Desde la cumbre, Trump envió mensajes de presión hacia Benjamín Netanyahu y Vladímir Putin. El mandatario pidió al primer ministro israelí “ser más responsable con Líbano” y criticó sus ataques contra el sur de la capital del país vecino. Respecto a Hezbolá, Trump sugirió que sea Siria quien se ocupe de la milicia libanesa: “Si Israel es incapaz de acometer la misión sin matar a todos los demás, Siria se ocupará. Siendo honestos, creo que [los sirios] harían un mejor trabajo”, declaró. Además, avisó que está dispuesto a reactivar las sanciones energéticas que había suspendido por la tensión en los mercados causada por su ataque contra Irán.

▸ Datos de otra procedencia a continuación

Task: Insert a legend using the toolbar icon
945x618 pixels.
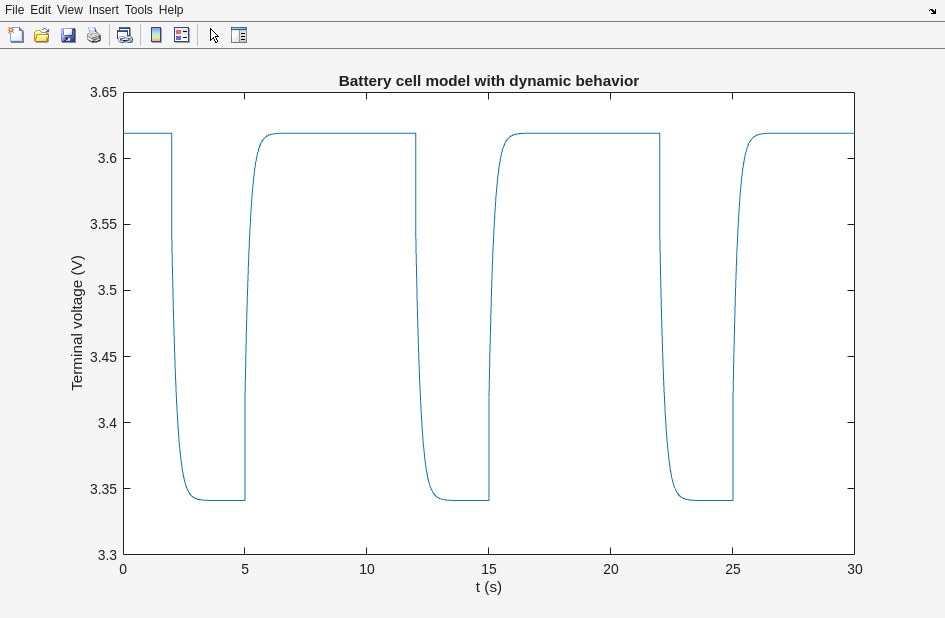Action: 181,35
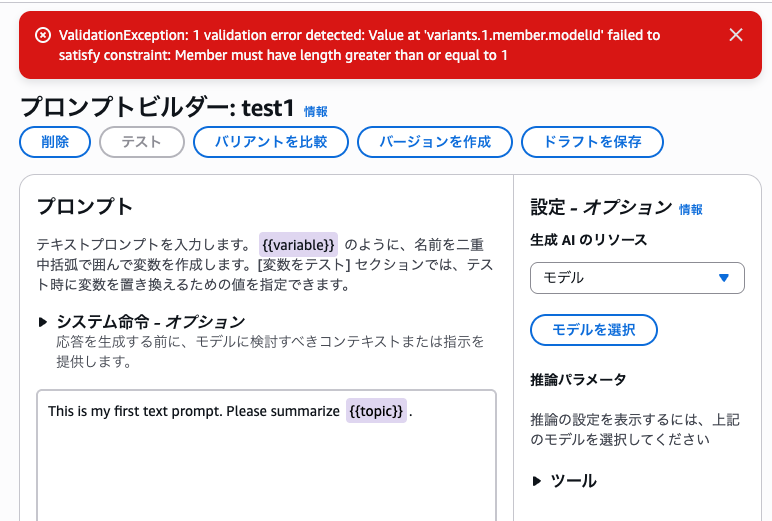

En paralelo, el presidente de Ucrania, Volodymyr Zelenskyy, participó como invitado y tuvo una sesión de trabajo este martes. Trump participará en dicha sesión con Zelenskyy, aunque no está prevista una reunión bilateral formal entre ambos. Se contemplan encuentros individuales de Trump con Emmanuel Macron y con líderes de Qatar, Emiratos Árabes Unidos, Egipto e India. La asistencia de Zelenskyy coloca en primer plano la guerra iniciada por Moscú hace más de cuatro años.
Mientras los líderes se reúnen en la localidad francesa, miles de personas participaron en Ginebra en una manifestación contra el G7. Unas 20 mil personas, según la policía, recorrieron las calles convocadas por la coalición ‘No-G7’, integrada por cerca de 200 asociaciones, organizaciones y sindicatos. La marcha avanzó entre consignas anticapitalistas, propalestinas, feministas y a favor de la acción climática. “Estoy aquí porque no me gusta que este grupo de jefes de Estado se reúna para tomar decisiones que nos afectan a todos”, dijo Michel, un jubilado suizo de 69 años.

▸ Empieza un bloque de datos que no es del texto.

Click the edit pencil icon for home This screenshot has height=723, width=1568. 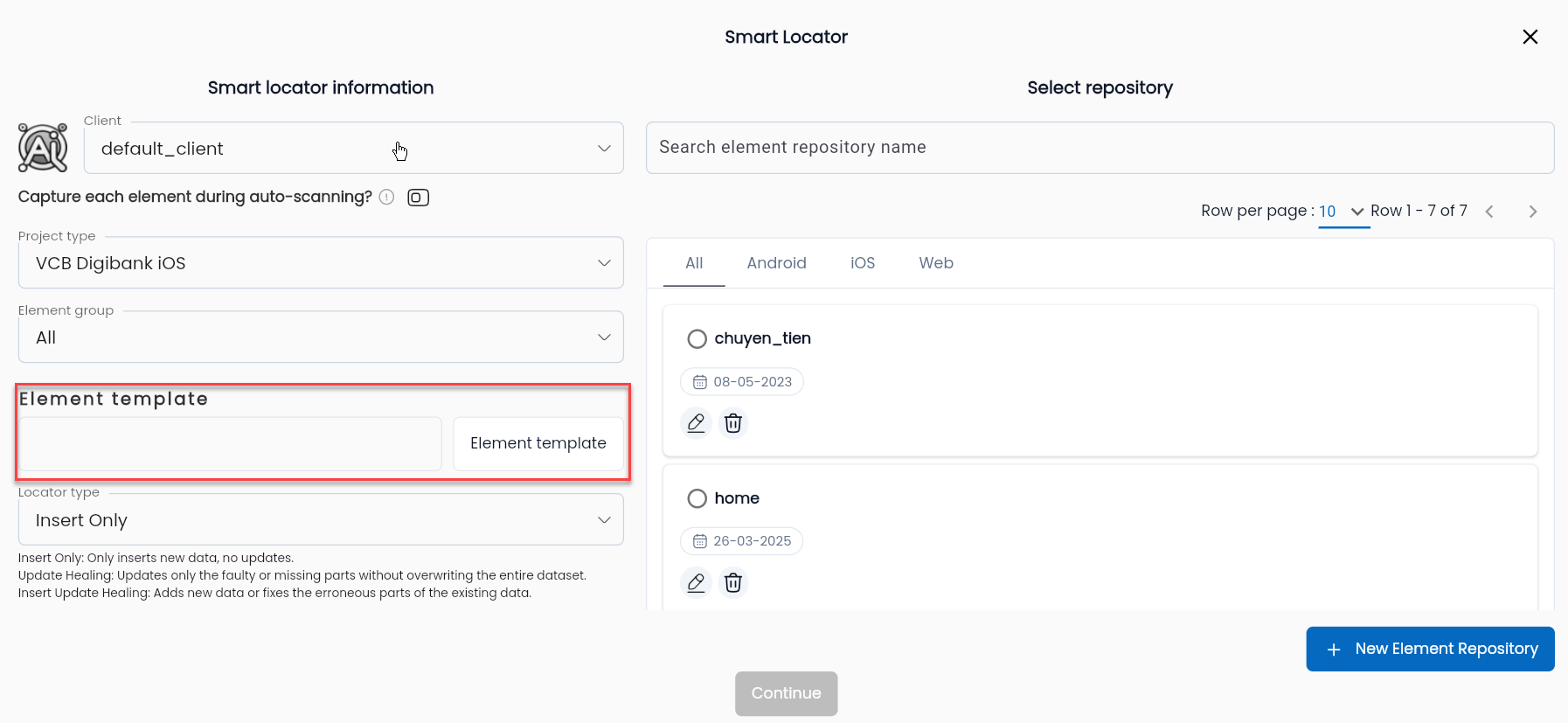(x=696, y=582)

En la manifestación se produjeron diversos enfrentamientos con la policía y actos de vandalismo. Pequeños grupos, muchos vestidos de negro y con el rostro cubierto, lanzaron piedras, trozos de cemento y petardos contra los agentes, que respondieron con gases lacrimógenos. La fuerza pública calculó que unos 600 manifestantes pertenecían al ‘Black Bloc’. Varios edificios fueron atacados, entre ellos la sede de PricewaterhouseCoopers, la de la Unión Internacional de Telecomunicaciones, así como los escaparates del Banco del Lemán y de Raiffeisen, que sufrieron daños.

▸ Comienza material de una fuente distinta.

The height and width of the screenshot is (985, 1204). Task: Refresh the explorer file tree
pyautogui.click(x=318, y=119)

Para blindar la cita de tres días, Suiza movilizó hasta 4 mil soldados y Francia desplegó cerca de 16 mil efectivos en torno a Évian. La mayoría de los líderes, incluido Donald Trump, aterrizó en el aeropuerto de Ginebra antes de trasladarse a Évian. El presidente francés, Emmanuel Macron, anfitrión del evento, llegó por la tarde a la zona tras reunirse con Modi en Niza.